"Portki strachu"

Pisałam już o "urokach" posiadania kolekcji na odległość. W ostatnim czasie rozłąka bardzo dała mi się we znaki. Problemy zdrowotne zarówno moje jak i członków rodziny sprawiły, że nie odwiedzałam moich roślinek przez równe 2 tygodnie. Tęsknota to jedno i chyba każdy to rozumie, ale jeszcze gorsza była niepewność czy moja mama, której w najmniej oczekiwanych momentach załącza się dobroczynność, nie podlewała pod moją nieobecność zimujących kaktusów. To prawdziwy koszmar nie wiedzieć co się tam dzieje, nie móc dopilnować czy zareagować (ostatniej zimy mama wpadła na "genialny" pomysł, żeby podlać kilka mamilarii, bo jej się szkoda zrobiło i musiałam je wybić z doniczek i wysuszyć, żeby się nie wybudziły grr!) a przede wszystkim być zdanym na czyjąś łaskę lub niełaskę :/ Na szczęście nic się nie stało i mama podlała tylko ukorzenione listki oraz liściaste (na co udzieliłam osobistej zgody, bo akurat wypadał termin comiesięcznego podlewania) reszta śliczna i suchutka.
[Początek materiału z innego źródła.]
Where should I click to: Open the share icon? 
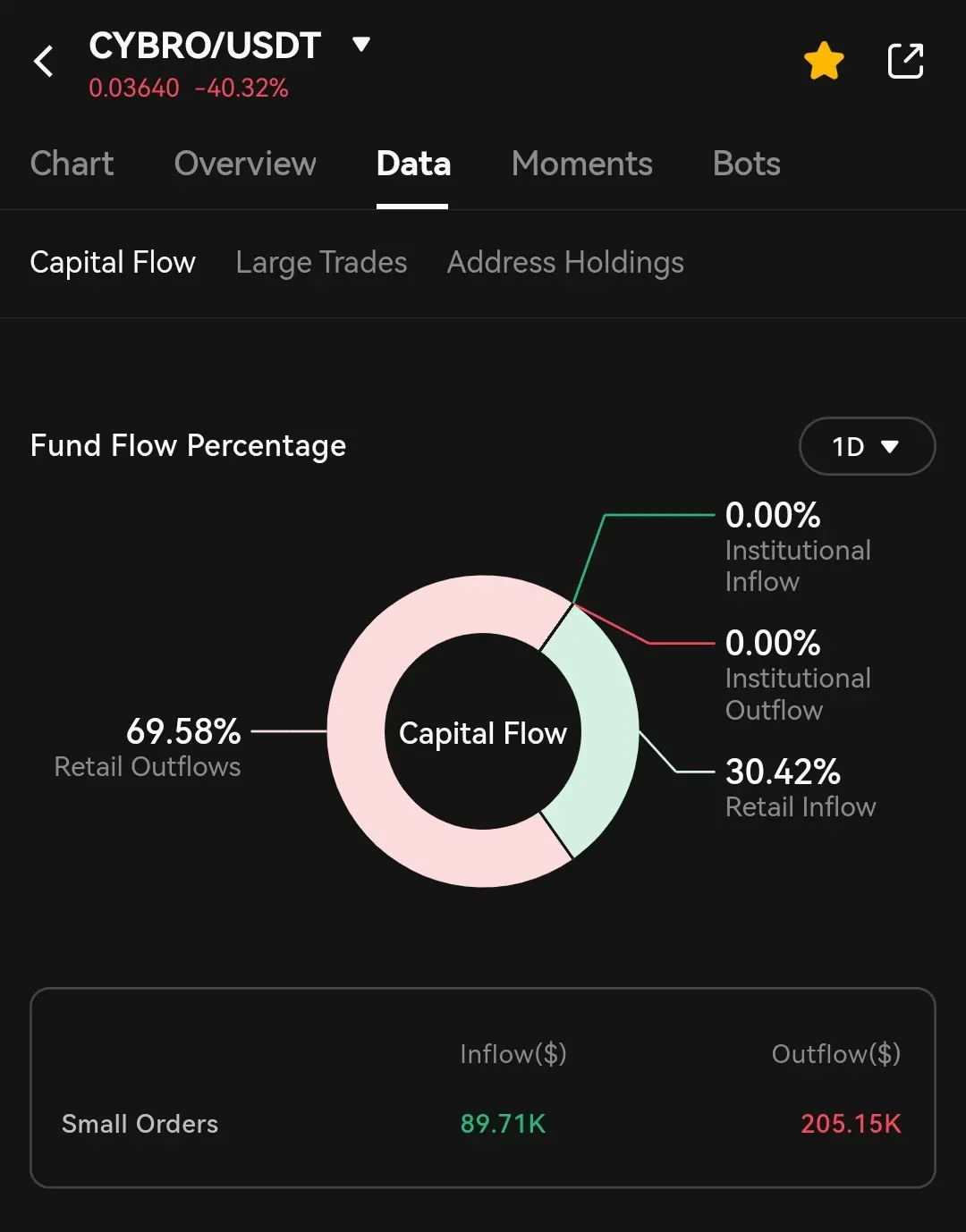point(905,61)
Dzisiaj miała być tylko fotorelacja, ale strasznie się rozpisałam! :o Ale to jeszcze nie koniec, bo powodów do radości jest wiele.
Ostatnia z trójcy Titanopsis calcarea jeden kwiatek przegapiłam, ale z drugim czekała na mnie, bo otworzył się w godzinę po moim przyjściu :D
Najnowsze Crassula zdążyły już się zadomowić i rosną :D
Crassula mesembryanthoides zapragnęła być jednym wielkim korzeniem, bo wypuszcza je zewsząt i nie są to pitu-pitu korzenie powietrzne ta ślicznotka najwyraźniej ma jasno określony cel: każdy korzeń dąży do zakotwiczenia w ziemi! Muszę szybko zamówić wkłady do pochłaniaczy wilgoci, bo nie tylko jej korzenie wyrastają w dziwnych miejscach o.0
Sedeveria 'Harry Butterfield', ciągle ją pokazuję, ale aż miło popatrzeć jak się ciągle zmienia. Sporo w tym roku podrosła i jest coraz piękniejsza! 
Uwielbiam oglądać je "pod słońce" wtedy okazuje się, że nawet zazwyczaj niepozorne ciernie nabierają odlotowych kolorków, tutaj wariacje na temat czerwieni <3
W końcu zmobilizowałam się do zmierzenia Aloe spec., więc mimo niewyjściowych skarpetek postanowiłam zrobić pamiątkowe zdjęcie.  Oficjalne wyniki mierzenia: 60 cm wysokości od podłogi i 50 cm średnicy w najszerszym miejscu. Nie mogę wyjść z szoku! Uważajcie na te małe słodkie aloesiki, które można kupić w marketach i kwiaciarniach, bo wyrasta z nich "coś takiego" :)))
Moje pierwsze osobiste drzewko się wyprostowało (na chwilę), więc chciałam to uczcić - swoją drogą też sporo podrosło czego nie widać w chwilach kiedy się pokłada - mam nadzieję, że w końcu z tego wyrośnie ;)


Mój bardzo dobry kolega, również posiadający część kolekcji na dystans także korzystał z pomocy rodziców, niestety nie jest to dłużej możliwe. Obecnie pozbywa się części roślin. To dla mnie bardzo smutne i żałuję, że nie mogę odkupić chociaż części tych mamilarii żeby nie poszły w obce ręce :( Mam wyrzuty sumienia, bo oprócz "suwenir znad Bugu" w tym roku przygarnęłam już trochę roślin a to do odratowania a to z żalu żeby właściciel ich nie wyrzucił i kurcze żałuję, że nie mam jeszcze tych lepszych warunków i kolekcji przy sobie, żeby chociaż mieć ten komfort psychiczny i nie musieć się nikomu tłumaczyć. Cały czas trzymam kciuki, żeby wydarzył się cud i kolekcja pozostała w niezmienionej formule. Jeżeli to czytasz, wiesz, że to o Tobie mowa - całym sercem jestem z Tobą.